SAN FRANCISCO — The body of a woman found in a rarely used stairwell at San Francisco General Hospital is that of a patient who had been reported missing from the facility more than two weeks ago, officials said Wednesday as they tried to determine what went wrong.
The body of Lynne Spalding, 57, was discovered by an employee in an exterior stairwell on the fourth floor of the hospital about 10 a.m. Tuesday, said Dr. Todd May, the hospital’s chief medical officer, at a news conference at which officials declined to take questions.
Although the San Francisco medical examiner has not positively confirmed the woman’s identity: “We have enough information at this time to conclude it is Ms. Spalding,” May said. “Her disappearance has ended in tragedy. What happened at our hospital is horrible. …
Our staff is devastated. We don’t know what happened to this woman.”
Spalding’s 23-year-old daughter was notified earlier Wednesday that officials were fairly confident that the body was that of her mother.
Most Read Stories
It was not known how long the body had been in the stairwell — which is used as a fire escape — or how she got there, said Assistant Sheriff Paul Miyamoto. The interior door leading to the stairwell is alarmed and locked from the outside, Miyamoto said, adding that the stairwell “is not routinely used by staff, patients or the public.”
A member of the hospital engineering staff found the body during a routine quarterly inspection, he said.
The incident has raised questions about how the missing-persons case was handled by investigators and the city-owned, 598-bed hospital, which provides 20 percent of inpatient care in San Francisco.
“The one glaring omission is how a woman was missing for 17 days in San Francisco General Hospital,” said family spokesman David Perry. “I share in the sadness and dismay of the San Francisco General and the San Francisco sheriff’s staff. I do not doubt the sincerity of their feelings.”
He added: “This is a nightmare. Lynne Spalding died alone, in a stairwell, in one of the finest medical institutions in this country. I hear that the San Francisco Sheriff’s Department initiated a search. Well, evidently it wasn’t a very good one.”

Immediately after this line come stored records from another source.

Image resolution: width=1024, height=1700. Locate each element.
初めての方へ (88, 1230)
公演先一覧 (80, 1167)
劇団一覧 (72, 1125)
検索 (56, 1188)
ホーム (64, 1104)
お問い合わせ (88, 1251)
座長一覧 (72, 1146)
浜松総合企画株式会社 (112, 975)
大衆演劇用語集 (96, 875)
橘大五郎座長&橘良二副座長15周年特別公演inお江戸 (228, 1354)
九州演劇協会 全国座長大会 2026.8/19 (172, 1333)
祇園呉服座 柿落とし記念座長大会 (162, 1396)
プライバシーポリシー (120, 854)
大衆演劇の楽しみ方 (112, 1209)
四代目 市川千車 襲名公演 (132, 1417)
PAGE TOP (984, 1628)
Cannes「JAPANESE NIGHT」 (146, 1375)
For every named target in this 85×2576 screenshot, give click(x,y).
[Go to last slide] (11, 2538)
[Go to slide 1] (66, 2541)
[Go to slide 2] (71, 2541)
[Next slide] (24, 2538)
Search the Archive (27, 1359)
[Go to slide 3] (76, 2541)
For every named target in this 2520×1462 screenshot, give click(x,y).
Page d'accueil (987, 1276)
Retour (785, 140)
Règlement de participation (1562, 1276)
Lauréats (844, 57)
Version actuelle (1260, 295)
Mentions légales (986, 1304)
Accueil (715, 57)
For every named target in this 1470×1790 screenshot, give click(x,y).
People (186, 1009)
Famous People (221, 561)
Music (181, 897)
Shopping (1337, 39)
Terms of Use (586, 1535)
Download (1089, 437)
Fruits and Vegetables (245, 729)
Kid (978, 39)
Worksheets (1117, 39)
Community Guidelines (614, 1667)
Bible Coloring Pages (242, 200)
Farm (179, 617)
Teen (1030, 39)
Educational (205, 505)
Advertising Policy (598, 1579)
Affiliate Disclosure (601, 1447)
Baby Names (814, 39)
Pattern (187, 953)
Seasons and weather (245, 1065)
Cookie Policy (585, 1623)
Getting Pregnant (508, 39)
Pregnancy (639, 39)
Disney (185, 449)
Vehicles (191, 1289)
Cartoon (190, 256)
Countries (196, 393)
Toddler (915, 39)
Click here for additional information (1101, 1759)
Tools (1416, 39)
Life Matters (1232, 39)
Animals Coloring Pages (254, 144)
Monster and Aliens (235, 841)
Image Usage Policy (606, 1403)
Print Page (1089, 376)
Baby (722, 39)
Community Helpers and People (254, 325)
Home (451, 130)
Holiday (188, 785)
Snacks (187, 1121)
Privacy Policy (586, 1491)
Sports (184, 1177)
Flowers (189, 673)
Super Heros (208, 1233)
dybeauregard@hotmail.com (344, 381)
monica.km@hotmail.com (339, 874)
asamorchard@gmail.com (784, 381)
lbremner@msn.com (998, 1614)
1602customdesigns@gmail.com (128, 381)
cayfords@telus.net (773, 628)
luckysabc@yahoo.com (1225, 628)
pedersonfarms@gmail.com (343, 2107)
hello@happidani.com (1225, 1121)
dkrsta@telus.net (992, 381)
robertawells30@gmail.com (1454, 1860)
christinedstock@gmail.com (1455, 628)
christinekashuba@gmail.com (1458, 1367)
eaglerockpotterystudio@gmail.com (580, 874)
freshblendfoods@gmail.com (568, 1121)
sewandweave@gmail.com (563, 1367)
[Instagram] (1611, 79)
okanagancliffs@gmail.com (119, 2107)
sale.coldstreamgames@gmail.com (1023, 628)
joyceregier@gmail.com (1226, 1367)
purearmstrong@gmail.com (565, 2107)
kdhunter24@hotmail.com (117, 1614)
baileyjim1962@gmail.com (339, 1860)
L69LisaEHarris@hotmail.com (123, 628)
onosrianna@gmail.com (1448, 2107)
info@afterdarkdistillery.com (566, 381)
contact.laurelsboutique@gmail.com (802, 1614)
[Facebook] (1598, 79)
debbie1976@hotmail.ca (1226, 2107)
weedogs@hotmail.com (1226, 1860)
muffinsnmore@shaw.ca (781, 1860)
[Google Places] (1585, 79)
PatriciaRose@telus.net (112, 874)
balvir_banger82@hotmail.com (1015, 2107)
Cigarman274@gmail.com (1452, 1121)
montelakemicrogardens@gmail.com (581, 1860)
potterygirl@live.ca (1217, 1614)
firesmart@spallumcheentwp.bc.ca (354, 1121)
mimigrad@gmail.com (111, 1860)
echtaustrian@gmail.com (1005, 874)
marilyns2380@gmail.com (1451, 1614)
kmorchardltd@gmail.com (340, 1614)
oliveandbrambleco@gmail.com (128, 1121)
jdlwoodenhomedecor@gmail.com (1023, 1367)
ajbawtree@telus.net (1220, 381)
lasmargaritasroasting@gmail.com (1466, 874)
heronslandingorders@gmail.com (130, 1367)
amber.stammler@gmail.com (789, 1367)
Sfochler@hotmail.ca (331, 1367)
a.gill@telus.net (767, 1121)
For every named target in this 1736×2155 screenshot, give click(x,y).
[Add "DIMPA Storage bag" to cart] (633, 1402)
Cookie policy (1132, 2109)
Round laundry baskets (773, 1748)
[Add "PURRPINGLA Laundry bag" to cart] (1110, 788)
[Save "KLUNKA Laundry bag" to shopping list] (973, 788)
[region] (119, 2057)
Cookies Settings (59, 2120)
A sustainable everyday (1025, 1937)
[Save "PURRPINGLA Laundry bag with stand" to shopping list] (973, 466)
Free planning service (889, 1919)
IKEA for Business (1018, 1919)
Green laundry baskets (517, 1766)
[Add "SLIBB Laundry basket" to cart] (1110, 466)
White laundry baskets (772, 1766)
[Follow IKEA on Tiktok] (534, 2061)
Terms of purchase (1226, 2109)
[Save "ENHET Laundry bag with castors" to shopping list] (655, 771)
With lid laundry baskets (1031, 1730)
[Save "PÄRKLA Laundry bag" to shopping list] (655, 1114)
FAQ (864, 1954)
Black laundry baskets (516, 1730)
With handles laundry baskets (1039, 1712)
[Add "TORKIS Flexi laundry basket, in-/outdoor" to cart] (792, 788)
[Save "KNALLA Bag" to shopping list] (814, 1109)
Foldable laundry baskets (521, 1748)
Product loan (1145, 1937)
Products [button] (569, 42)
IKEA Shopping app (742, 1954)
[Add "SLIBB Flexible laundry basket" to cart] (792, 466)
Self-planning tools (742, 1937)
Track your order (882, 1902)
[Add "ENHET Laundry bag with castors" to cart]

Hospital spokeswoman Rachael Kagan said Wednesday: “Everyone wants answers, and we want answers, too. We don’t have all of the answers.”
Perry said Spalding, a native of England, had worked in the travel industry and she lived not far from the hospital with her 23-year-old daughter.
In the days before she entered the hospital, Spalding had lost weight and appeared disoriented and weak, he said.
Her daughter and boyfriend took her to the hospital to be checked out and were told she needed to be admitted for treatment of a possible urinary-tract infection, Perry said. “They were worried about her. She looked sick, and she was acting sick,” he said.
She was admitted Sept. 19, and during the two nights she spent at San Francisco General, Spalding seemed to be getting better and her condition was upgraded to fair, May said. Nurses were checking on her every 15 minutes, but she disappeared Sept. 21 in the brief time between those visits, May said.
Spalding, described as being very frail, may have been disoriented as a result of medication, friends said. Her home in a four-unit apartment building is less than a mile from the hospital.